My grandfather was also like a lot of other soldiers whose stories we don’t often hear. He didn’t see combat.
“Everybody who volunteered to go into the service didn’t see action,” he says with a slight laugh on the recording. “Some of us saw very little in that respect.”
He was called up by the Airforce, but spent nearly three years “knocking around Canada and Newfoundland” because he was already an electrician. “Having a skill, the younger boys coming out of schools and that, they could train them for air crew no problem, but those of us that had trades, they required that also.”
“Most of us were itching to get over there,” he shares, perhaps a tad wistfully. “In Newfoundland I was fortunate. Besides my trade and running a section down there, I was with search and rescue. We flew a lot. We flew as gunners on submarine patrol. They dropped lots of depth charges; not always sure there was a submarine there, but assumed there was. They think they sunk a few of them.”
“We lived in the bush for one time from the day after New Year’s to St. Patrick’s Day. Some of our aircraft were down, we had to put new engines in them and whatnot. So there was some excitement.”

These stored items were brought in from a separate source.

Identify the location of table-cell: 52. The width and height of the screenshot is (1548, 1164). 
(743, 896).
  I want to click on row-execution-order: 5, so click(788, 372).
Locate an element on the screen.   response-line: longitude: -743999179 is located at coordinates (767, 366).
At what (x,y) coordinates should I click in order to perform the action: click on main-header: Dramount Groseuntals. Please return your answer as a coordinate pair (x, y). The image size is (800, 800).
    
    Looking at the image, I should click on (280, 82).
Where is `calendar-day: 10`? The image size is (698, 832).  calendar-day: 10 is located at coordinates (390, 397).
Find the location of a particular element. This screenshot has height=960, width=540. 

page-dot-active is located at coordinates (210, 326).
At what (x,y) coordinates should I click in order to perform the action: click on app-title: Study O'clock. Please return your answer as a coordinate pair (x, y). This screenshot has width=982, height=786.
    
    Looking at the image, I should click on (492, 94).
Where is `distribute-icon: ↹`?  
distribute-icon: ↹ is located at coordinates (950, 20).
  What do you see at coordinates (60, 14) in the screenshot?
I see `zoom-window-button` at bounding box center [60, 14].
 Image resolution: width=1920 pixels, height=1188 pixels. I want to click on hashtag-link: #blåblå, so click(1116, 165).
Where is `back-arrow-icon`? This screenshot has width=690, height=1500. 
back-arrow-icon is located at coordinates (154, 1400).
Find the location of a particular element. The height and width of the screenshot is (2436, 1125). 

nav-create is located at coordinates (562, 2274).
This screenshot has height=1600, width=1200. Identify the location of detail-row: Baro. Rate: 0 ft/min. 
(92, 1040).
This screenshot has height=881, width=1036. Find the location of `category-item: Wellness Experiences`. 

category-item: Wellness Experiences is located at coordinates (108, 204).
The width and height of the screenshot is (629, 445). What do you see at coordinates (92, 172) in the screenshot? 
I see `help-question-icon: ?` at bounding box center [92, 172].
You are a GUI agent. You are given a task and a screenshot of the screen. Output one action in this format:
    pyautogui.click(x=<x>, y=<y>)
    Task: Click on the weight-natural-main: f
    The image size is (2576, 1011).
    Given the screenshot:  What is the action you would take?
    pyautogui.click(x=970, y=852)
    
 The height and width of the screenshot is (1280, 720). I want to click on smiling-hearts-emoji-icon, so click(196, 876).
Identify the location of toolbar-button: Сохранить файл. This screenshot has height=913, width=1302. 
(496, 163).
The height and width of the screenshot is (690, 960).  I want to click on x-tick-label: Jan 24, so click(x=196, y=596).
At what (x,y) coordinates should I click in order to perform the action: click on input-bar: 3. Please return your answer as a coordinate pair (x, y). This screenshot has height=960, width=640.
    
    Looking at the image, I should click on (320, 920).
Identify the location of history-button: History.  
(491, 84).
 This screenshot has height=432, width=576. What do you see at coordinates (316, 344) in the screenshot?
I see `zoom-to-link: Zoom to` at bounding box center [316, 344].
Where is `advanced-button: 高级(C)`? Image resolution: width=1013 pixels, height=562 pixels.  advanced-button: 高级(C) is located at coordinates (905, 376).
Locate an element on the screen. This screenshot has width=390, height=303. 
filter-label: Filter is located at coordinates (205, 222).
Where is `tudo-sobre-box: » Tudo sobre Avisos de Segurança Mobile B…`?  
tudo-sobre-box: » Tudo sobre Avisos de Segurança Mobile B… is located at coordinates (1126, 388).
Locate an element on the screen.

His desire to serve overseas did not fade over time. When the Airforce no longer needed pilots, he was content to be an air gunner.
“It was almost 1945 by then, so I volunteered for the Pacific theatre of war, which never came to pass,” he says.
Listening to his interview and remembering the few times I spoke with him about his time in the service, I feel like he was somewhat disappointed, maybe even almost embarrassed, that he never served overseas like so many of his friends. It’s not that I think he wished to have witnessed what they did, but rather felt a type of survivor’s guilt that he couldn’t help carry that burden with them.
I wonder if it was harder right after the war, when people might have had a better understanding of the enormity of the war effort and the various roles played, or if became more pronounced years later, as generations who didn’t experience it first-hand started to see all soldiers as having lived the same story. Perhaps it is part of the reason so many veterans, and active service personnel, shy away from the word hero.
Yet every person who steps up to volunteer is equal. There will always be those soldiers, who in times of war or in times of peace, are not on the front lines. I am as thankful for their service as I am for those who perished in the line of duty. Today, I remember those men and women, and my grandfather, for their willingness to serve, and being humble enough to do whatever needs to be done to keep others from harm, even if it means staying out of the spotlight.